Tuesday, January 01, 2013

suicidal tendencies

Despite the premature celebrations last night and smiles this morning, it's more than obvious we're not done with this "fiscal cliff" madness.

Republicans can't handle losing. They're like a guy whose wife is divorcing him, so he kills her and the kids and then himself rather than accept the reality of his situation.

House of Representatives "Majority Leader Eric Cantor told fellow Republicans in a closed-door meeting that he opposed the legislation negotiated by Vice President Joe Biden and Republican Senate Minority Leader Mitch McConnell and passed by the Senate 89-8 shortly after 2 a.m."

Since Cantor is the de facto top man among House Republicans now, as John Boehner's influence fades, his threat to send the deal back to the Senate is serious.

“I don’t know that we can call people back by tomorrow,” Senate Majority Whip Dick Durbin (D-IL) when asked whether the House now has a choice between passing the Senate bill or taking the country over the cliff. “At this point I’m afraid so. I don’t see how we avoid it.”

What appears to have the Republicans foaming over this legislation is its absence of spending cuts, although most of them refuse to specify what cuts they think it ought to contain. Most, but not at all. Our old friend Sen. McCain said in an interview yesterday that "Congressional Republicans plan again to use the upcoming debt limit to hold the nation hostage to their demands for massive cuts to Medicare and Social Security."

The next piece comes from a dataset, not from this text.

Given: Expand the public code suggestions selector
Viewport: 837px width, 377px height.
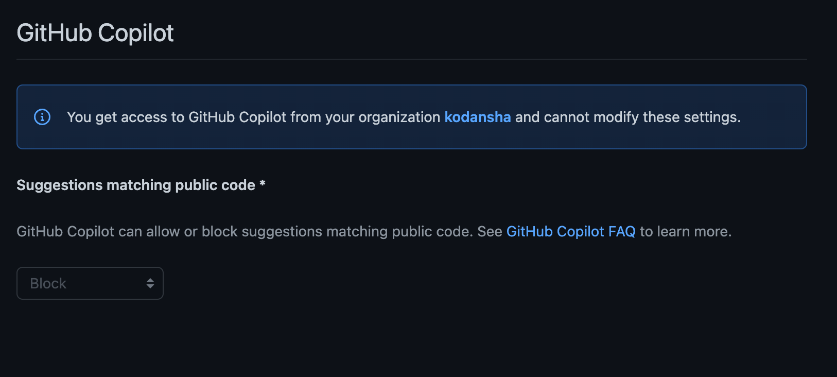Looking at the screenshot, I should (90, 283).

Social Security, of course, has nothing to do with the deficit, but these guys never miss a chance to take money from the olds and the poors, and give it to their billionaire constituents in tax cuts, which by they way, is one of the main things they can't handle in this deal -- taxes for the rich returning to normal.

It's time we took a good look at the psychotics we're dealing with here -- people who are perfectly willing to destroy the country because they can't cope with losing. And they've done it before. It took four years of civil war for the majority of Americans to recognize that they weren't simply dealing with people who had a different point of view, but with the essence of evil.

I'd suggest driving all congressional Republicans into a stone tower somewhere, possibly the Washington Monument, then making sure the villagers have plenty of torches, pitchforks, rope, and gasoline.